I think the problem now isn’t as much creating the work that brings comics out of the gutter, but getting people to read it. So, for me, one of my loftiest ambitions for this project was to try to create a comic that could be used as an example. Ideally, some young teacher-in-training who’s never read a comic in her life will be assigned To Teach in a grad school class and big lightbulb would go off over her head.
As far as progressive cartoonist I take inspiration from, there are a ton. My favorite guy is David Mazzucchelli. I read the adaptation of Paul Auster’s novel, City of Glass, that Mazzucchelli did with Paul Karasik while adapting To Teach, and I made Bill read it, too. We had a lot of good conversations about the relationship between the two versions of that story.
There are a ton of other go-to artists when you’re trying to speak in defense of comics. Chris Ware is an easy choice, as are Alison Bechdel, Joe Sacco, Seth, Los Bros Hernandez, Lynda Barry, Chester Brown, Thomas Herpich, Dan Clowes, James Sturm, Alex Robsinson, Bill Watterson, and about a zillion others.
But just to put a little cap on this discussion, I always think that there’s this pretentious desire to denounce superhero comics when you’re speaking out in defense of the medium, and that really bugs me. I’m gonna freely admit right now that I like superhero comics. I think that the only real problem with the superhero genre is that it’s so associatively synonymous with comics as a whole. Hopefully the scales will balance out a little more in the years to come. But, having said that, i think superhero comics are a lot of fun, and I’ve gotten as much out of reading the first 100 issues of Amazing Spider-man as I did reading all those ‘sophisticated comics narratives’ I just listed.
- One more thing: when you look at the Duckrabbit logo, which do you see first? Duck or rabbit?

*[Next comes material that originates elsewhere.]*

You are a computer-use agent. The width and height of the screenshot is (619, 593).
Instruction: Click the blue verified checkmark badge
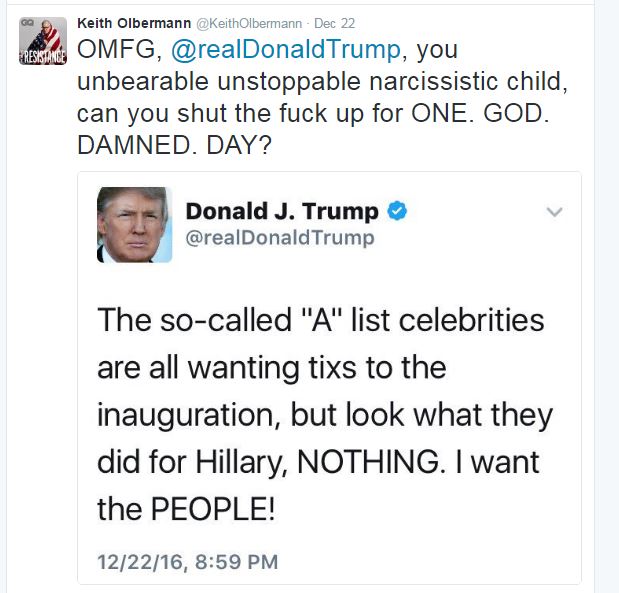point(396,211)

- Definitely a duck! I actually looked at it quite a few times before I even saw the rabbit. One thing that strikes me as odd is their expressions. The Rabbit looks sort of hopeful, but the duck is melancholy. What’s up with that?
- It might be unintentional. Maybe we’ve got an inkblot situation going here.
- Yeah, its like a Rorsach test.
- Yeah, I just didn’t know how to spell that.
- I think I spelled it wrong. I learned how to spell it from reading superhero comics!
- Cool man, well thanks a bunch for taking time out for us.